Problem to solve:
Write out the passage on immediate constituent analysis below, word for word, from "In linguistics, immediate" to "into hierarchical structures.".

Selected text:

****************

In linguistics, immediate constituent analysis or IC analysis is a method of sentence analysis that was first mentioned by Leonard Bloomfield and developed further by Rulon Wells. The process reached a full-blown strategy for analyzing sentence structure in the early works of Noam Chomsky. The practice is now widespread. Most tree structures employed to represent the syntactic structure of sentences are products of some form of IC-analysis. The process and result of IC-analysis can, however, vary greatly based upon whether one chooses the constituency relation of phrase structure grammars (= constituency grammars) or the dependency relation of dependency grammars as the underlying principle that organizes constituents into hierarchical structures.

****************

Raw data:

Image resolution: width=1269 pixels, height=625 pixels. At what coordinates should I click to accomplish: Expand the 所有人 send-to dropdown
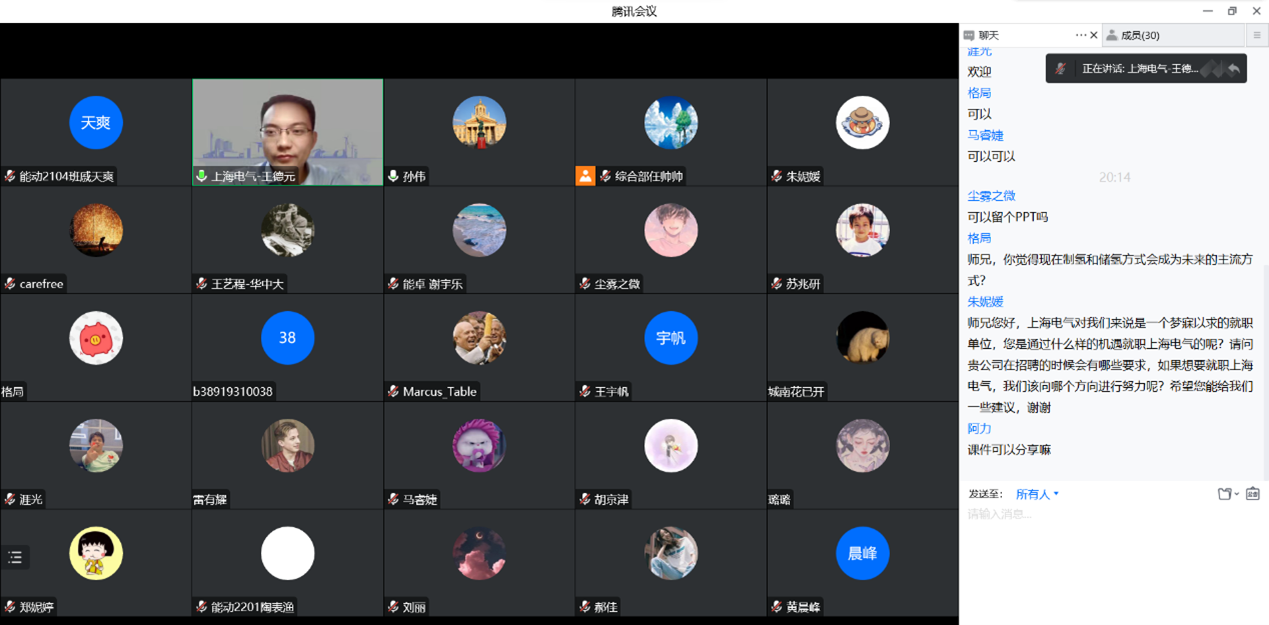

****************

Output below:
In linguistics, immediate constituent analysis or IC analysis is a method of sentence analysis that was first mentioned by Leonard Bloomfield and developed further by Rulon Wells. The process reached a full-blown strategy for analyzing sentence structure in the early works of Noam Chomsky. The practice is now widespread. Most tree structures employed to represent the syntactic structure of sentences are products of some form of IC-analysis. The process and result of IC-analysis can, however, vary greatly based upon whether one chooses the constituency relation of phrase structure grammars (= constituency grammars) or the dependency relation of dependency grammars as the underlying principle that organizes constituents into hierarchical structures.